While this is normal a cost of doing business, I think many folks underestimate the real costs of switching. Sure, there's the cost for the HR department to go out to 20 different brokers and try to get the "cheapest/best" plan for their employees, but there're also a number of hidden costs. For example, every year my health plan changes, I spend at least 5-10 hours futzing around with various billing changes as well as filling out forms etc.
When I quote 10 hours, many folks say "you're crazy, it only took me 15 minutes". I think these folks, greatly underestimate the amount of time spent because they're only worrying about the time to fill out the form.
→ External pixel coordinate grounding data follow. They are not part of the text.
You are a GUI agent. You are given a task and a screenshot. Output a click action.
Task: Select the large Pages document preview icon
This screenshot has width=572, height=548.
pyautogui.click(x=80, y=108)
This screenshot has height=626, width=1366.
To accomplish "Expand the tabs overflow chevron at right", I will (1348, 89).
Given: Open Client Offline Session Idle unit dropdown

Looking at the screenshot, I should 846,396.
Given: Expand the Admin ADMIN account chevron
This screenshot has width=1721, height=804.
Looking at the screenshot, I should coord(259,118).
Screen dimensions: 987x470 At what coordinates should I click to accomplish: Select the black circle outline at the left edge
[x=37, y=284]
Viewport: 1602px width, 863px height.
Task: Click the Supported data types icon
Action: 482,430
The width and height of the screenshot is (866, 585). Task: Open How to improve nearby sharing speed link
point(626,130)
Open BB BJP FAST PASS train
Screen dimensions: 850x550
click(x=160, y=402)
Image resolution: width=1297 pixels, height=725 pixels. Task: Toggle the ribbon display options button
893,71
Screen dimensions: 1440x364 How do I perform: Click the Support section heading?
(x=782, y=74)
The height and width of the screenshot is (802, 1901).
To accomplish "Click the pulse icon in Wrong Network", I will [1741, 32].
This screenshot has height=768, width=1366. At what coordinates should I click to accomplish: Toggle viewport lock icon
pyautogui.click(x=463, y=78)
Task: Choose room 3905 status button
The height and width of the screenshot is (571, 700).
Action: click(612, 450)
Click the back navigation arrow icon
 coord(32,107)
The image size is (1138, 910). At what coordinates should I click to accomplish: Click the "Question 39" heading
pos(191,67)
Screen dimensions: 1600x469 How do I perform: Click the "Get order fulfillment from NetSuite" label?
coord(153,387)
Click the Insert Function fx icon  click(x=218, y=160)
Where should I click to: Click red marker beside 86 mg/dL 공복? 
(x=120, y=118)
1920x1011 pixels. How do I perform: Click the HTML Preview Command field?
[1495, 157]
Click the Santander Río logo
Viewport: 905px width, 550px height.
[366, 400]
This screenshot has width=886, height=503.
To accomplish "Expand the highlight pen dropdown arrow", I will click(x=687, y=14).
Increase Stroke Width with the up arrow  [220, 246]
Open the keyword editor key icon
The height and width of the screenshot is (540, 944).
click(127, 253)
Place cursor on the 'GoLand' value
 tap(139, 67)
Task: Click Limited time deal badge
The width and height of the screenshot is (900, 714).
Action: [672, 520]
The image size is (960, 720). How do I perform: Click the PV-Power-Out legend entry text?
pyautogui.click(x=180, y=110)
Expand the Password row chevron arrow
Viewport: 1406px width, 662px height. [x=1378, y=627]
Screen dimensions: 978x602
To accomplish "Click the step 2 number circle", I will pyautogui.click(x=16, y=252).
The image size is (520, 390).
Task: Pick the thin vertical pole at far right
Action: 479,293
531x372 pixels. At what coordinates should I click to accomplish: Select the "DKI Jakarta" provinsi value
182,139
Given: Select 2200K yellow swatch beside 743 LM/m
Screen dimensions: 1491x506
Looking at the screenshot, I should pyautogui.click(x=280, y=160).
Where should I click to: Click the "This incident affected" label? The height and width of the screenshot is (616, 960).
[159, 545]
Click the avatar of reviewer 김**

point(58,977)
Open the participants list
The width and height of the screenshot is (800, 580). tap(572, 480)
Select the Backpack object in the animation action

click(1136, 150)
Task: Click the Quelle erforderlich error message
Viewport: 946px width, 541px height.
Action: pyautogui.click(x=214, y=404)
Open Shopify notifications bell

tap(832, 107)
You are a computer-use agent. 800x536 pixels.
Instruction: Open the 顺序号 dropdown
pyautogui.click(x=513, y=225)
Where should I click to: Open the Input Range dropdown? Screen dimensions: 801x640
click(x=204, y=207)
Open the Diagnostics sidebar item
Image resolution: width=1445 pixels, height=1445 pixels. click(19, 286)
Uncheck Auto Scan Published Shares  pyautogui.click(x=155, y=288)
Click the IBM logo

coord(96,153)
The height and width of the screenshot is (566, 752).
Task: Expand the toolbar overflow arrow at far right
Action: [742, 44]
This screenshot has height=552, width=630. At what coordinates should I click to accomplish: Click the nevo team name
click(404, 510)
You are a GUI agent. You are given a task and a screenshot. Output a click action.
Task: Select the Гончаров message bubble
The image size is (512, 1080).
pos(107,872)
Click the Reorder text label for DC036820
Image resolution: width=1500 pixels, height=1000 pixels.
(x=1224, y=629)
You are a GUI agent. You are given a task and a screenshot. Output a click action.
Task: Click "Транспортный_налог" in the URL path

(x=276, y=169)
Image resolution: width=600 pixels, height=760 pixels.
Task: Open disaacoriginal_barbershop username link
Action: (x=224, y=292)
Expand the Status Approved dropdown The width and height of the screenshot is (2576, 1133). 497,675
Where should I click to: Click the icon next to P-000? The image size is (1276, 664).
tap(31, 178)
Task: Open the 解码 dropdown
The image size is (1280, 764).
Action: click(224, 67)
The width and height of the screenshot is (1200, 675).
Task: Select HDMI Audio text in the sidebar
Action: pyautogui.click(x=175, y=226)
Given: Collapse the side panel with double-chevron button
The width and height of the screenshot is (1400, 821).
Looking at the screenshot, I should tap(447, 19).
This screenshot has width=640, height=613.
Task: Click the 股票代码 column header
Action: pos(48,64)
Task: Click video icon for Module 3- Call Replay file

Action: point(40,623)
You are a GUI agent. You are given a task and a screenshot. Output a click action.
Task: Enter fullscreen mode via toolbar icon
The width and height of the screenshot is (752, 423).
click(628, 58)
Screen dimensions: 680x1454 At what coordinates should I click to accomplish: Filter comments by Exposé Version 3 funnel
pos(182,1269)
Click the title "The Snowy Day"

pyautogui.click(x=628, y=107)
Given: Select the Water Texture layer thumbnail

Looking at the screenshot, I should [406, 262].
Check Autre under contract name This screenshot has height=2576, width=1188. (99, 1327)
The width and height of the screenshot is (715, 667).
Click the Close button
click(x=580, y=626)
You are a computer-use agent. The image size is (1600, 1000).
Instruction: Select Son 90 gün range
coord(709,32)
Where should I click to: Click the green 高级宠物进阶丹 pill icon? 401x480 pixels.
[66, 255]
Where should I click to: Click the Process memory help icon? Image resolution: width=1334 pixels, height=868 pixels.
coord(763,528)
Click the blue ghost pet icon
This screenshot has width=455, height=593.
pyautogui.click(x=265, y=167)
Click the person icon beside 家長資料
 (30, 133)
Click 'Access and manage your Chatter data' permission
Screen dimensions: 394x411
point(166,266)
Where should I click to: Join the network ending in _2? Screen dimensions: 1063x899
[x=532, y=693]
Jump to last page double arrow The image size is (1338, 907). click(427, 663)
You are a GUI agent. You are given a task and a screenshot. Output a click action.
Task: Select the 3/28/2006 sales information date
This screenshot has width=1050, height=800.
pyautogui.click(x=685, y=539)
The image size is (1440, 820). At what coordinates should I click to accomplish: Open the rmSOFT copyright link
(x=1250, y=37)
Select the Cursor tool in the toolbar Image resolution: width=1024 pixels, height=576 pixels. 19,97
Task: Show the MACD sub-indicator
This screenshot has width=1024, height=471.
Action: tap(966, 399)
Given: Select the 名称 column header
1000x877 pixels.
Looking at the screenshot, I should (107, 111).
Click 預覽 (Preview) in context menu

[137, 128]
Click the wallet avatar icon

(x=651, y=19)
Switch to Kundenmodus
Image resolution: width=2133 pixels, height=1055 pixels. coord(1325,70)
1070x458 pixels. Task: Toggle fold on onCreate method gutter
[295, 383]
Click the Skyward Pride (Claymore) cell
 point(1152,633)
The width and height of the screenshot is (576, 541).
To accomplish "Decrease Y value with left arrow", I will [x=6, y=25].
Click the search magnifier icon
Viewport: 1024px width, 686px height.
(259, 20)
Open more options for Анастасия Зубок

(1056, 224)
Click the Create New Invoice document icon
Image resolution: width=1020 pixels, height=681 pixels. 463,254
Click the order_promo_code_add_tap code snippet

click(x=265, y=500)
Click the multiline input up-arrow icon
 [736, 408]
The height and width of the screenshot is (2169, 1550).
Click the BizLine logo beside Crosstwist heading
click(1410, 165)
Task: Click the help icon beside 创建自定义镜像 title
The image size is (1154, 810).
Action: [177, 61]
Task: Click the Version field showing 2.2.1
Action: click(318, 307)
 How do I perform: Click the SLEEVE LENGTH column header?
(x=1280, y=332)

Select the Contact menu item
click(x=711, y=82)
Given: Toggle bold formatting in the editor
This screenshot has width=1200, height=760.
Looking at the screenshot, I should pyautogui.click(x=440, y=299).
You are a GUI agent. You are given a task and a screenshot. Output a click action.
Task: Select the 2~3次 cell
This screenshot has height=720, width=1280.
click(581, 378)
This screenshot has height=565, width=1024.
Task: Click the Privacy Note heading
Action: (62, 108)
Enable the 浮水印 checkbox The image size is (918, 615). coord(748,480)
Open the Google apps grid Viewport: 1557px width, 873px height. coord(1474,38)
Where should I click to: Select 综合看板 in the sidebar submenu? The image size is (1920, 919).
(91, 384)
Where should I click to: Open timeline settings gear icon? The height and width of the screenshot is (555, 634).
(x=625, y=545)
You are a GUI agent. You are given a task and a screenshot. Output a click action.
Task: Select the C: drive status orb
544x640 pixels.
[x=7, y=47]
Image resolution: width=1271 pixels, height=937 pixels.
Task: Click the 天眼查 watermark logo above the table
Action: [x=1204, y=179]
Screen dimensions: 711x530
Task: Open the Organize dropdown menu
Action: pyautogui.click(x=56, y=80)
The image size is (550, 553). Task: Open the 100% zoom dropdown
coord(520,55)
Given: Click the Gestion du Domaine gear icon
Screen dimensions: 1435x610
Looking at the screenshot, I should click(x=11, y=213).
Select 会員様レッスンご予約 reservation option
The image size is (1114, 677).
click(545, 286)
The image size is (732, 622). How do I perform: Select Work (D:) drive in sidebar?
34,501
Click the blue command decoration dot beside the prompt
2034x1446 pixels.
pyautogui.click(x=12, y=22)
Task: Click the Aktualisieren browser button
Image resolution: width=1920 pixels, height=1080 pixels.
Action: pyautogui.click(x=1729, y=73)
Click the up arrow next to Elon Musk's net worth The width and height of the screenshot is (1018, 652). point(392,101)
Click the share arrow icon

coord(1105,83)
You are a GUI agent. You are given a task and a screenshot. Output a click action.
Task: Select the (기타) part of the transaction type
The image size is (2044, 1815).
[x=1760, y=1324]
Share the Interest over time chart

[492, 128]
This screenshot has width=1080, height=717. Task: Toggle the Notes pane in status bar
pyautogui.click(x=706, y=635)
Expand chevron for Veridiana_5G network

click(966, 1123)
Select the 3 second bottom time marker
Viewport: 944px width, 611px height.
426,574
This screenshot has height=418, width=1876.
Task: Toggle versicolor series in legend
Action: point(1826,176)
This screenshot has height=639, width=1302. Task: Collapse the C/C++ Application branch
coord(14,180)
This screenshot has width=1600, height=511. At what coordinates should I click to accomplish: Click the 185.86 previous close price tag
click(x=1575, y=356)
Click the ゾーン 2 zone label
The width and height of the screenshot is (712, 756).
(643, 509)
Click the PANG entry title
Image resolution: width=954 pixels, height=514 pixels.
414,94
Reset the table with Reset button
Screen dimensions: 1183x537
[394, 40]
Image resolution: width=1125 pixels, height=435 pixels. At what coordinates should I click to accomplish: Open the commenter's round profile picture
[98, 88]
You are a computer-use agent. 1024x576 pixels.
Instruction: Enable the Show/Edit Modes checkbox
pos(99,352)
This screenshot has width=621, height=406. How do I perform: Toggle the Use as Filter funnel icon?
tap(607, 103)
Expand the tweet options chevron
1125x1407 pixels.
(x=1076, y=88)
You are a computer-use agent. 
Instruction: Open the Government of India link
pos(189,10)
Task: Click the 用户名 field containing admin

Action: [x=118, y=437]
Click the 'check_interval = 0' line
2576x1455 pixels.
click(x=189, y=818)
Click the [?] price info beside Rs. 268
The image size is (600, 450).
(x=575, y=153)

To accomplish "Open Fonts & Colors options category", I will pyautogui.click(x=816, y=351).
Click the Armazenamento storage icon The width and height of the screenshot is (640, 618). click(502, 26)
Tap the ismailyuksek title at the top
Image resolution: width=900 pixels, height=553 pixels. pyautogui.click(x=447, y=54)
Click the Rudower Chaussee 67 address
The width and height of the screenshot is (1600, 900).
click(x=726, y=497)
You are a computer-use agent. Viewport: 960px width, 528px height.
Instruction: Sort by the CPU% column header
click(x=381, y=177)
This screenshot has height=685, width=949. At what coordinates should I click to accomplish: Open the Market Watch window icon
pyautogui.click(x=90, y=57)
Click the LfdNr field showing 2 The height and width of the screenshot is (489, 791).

Because of these hidden costs, I imagine many employers scratch their heads trying to figure out why using a "cheaper/better" plan didn't show up on the bottom line.
Spending 15 minutes at the front desk of their physician/dentist/othodontist changing their information.
Reading about the plan and figure out what is and isn't covered.
Figuring out if their physician is "in-network" or not.
For dual income families:
Analyzing the differences between the two plans and figuring out which one is best.
Filling out "coordination of claims" paperwork (and heaven help someone who is divorced and needs to coordinate THAT nightmare).
All these costs erode the bottom line because they take time away from performing other duties. I'm not sure a national health plan is the solution for this, but the current system certainly certainly is a recurring drain on resources for every business except insurance companies.